Clement: Pandemics for profiteers

Columnist Sam Clement disapproves of Trump’s support of policies that only benefit a fraction of the people. 

Sam Clement

In many ways, our nation’s complete inability to protect ourselves against the current coronavirus pandemic is a function of late-stage capitalism. Our public transportation doesn’t get appropriately cleaned because that costs money and reduces the profits of airlines and bus companies. Our hospitals can’t get the lifesaving equipment or even the space they need because they can’t afford it. Our component states have fallen into a bidding war over masks and ventilators because our chief executive seems to think that all the federal resources are for him alone.

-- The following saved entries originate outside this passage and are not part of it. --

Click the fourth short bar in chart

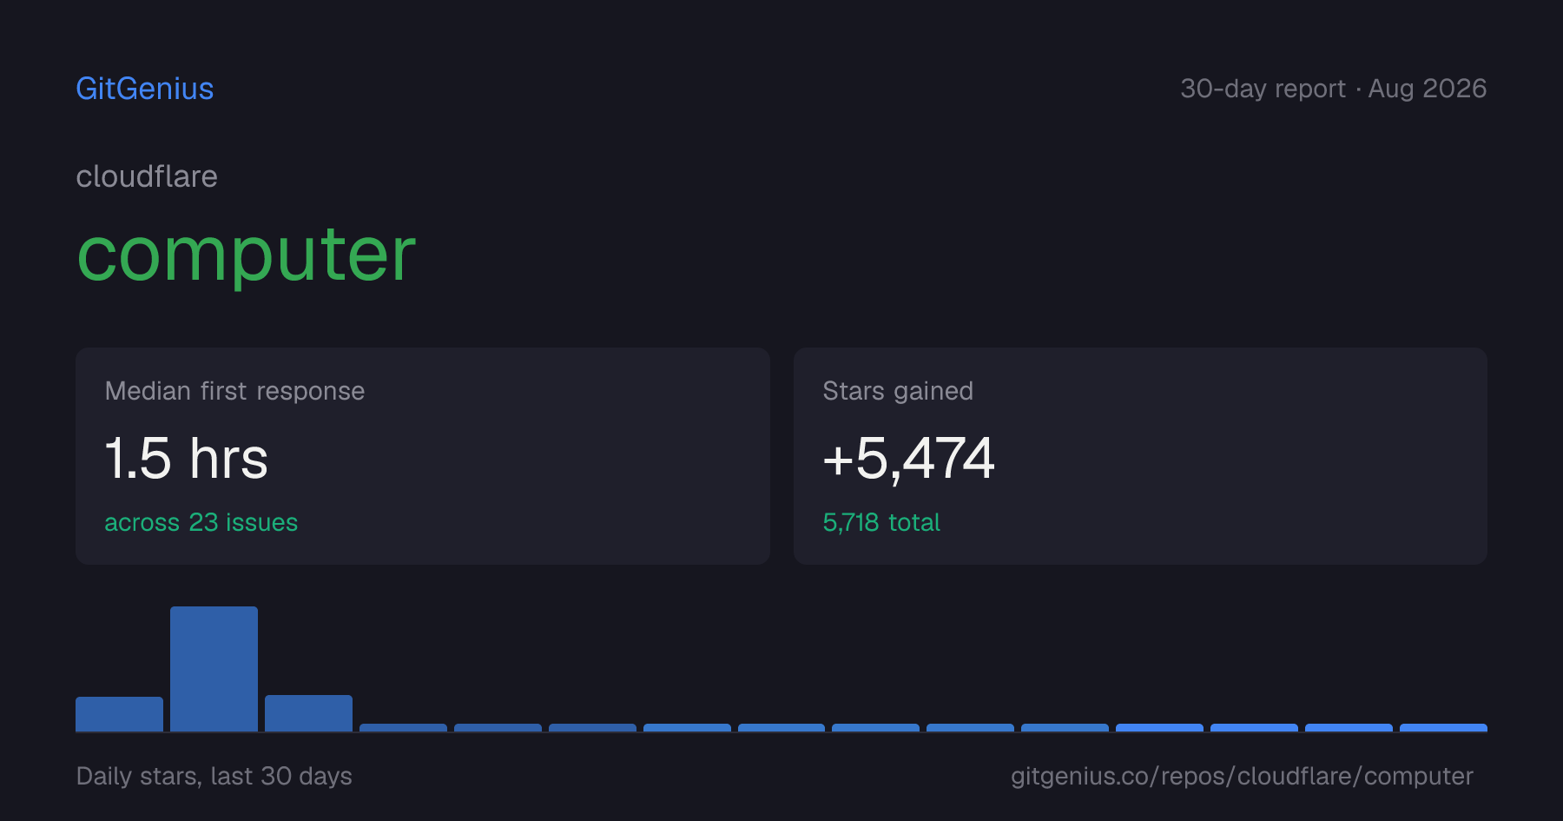pyautogui.click(x=403, y=728)
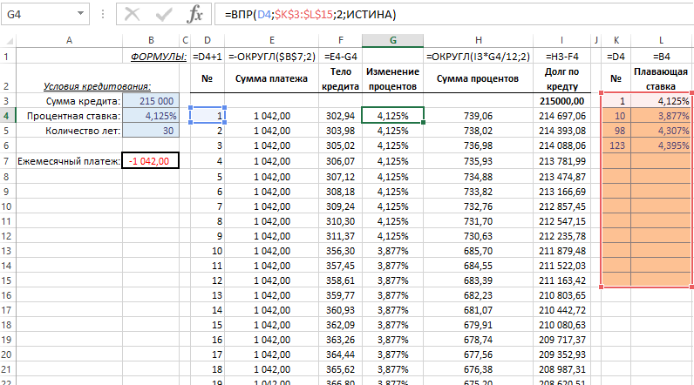Select row 7 header

pyautogui.click(x=8, y=160)
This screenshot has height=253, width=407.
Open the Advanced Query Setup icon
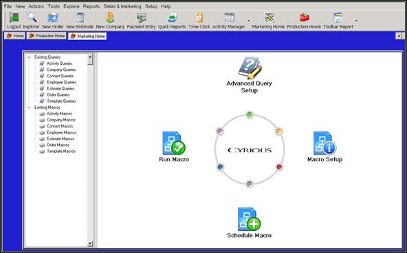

Donald Trump’s reactions to the spread of COVID-19 have always been most kindly described as erratic and more accurately framed as troublingly incompetent. As the pandemic spreads, however, his actions are becoming increasingly malevolent and motivated by his own selfish desires.

The individual states are desperate for life-saving medical supplies, having exhausted their own stockpiles already. However, the Trump administration does not seem eager to open the federal reserves. In a press conference, Jared Kushner says of the federal reserve, “It’s supposed to be our stockpile. It’s not supposed to be states’ stockpiles that they then use.”

This claim is distinctly to counter the purpose of the Strategic National Stockpile, as said on their website: “The Strategic National Stockpile’s role is to supplement state and local supplies during public health emergencies.”

Who does Kushner think the supplies are for if not the American people? Does he not realize the individual states comprise the union? Or does he, along with the rest of the administration, see them as tools to aid red states and blackmail blue states? As I covered in my column last week on Democide, Republican-heavy states such as Florida have received ample supplies from the federal government, while Democratic strongholds have received only fractions of what they require to save their populace.

In addition to all this, Trump is using his platform as president in this time of crisis not to offer messages of reassurance or unity to the American people but to offer them drugs. According to Newsweek, hydroxychloroquine is a malaria medicine that can also be used to treat arthritis. Its value as a coronavirus cure is questionable at best. Granted, a small study in France has yielded some encouraging results, but as the study was examined with only 36 subjects remaining in the preliminary phase, it is jumping the gun for the president to propose it as a solution to the pandemic. Medical experts such as Dr. Anthony Fauci have warned against using hydroxychloroquine to treat the disease, stating that there is simply no hard data to support the president’s claims.

Moreover, the side effects of hydroxychloroquine include cardiac arrest. Doctors are growing concerned that this drug might not only fail to cure COVID-19, but it might actually increase death rates. Our focus on this drug might even slow us down in finding an actual cure, as the number of tests focusing on hydroxychloroquine have rocketed up from one in 10 to one in three since the president advocated for it.

So it’s all very well for Trump to ask, “What do you have to lose?” regarding taking the drug, but the answer is, quite a lot.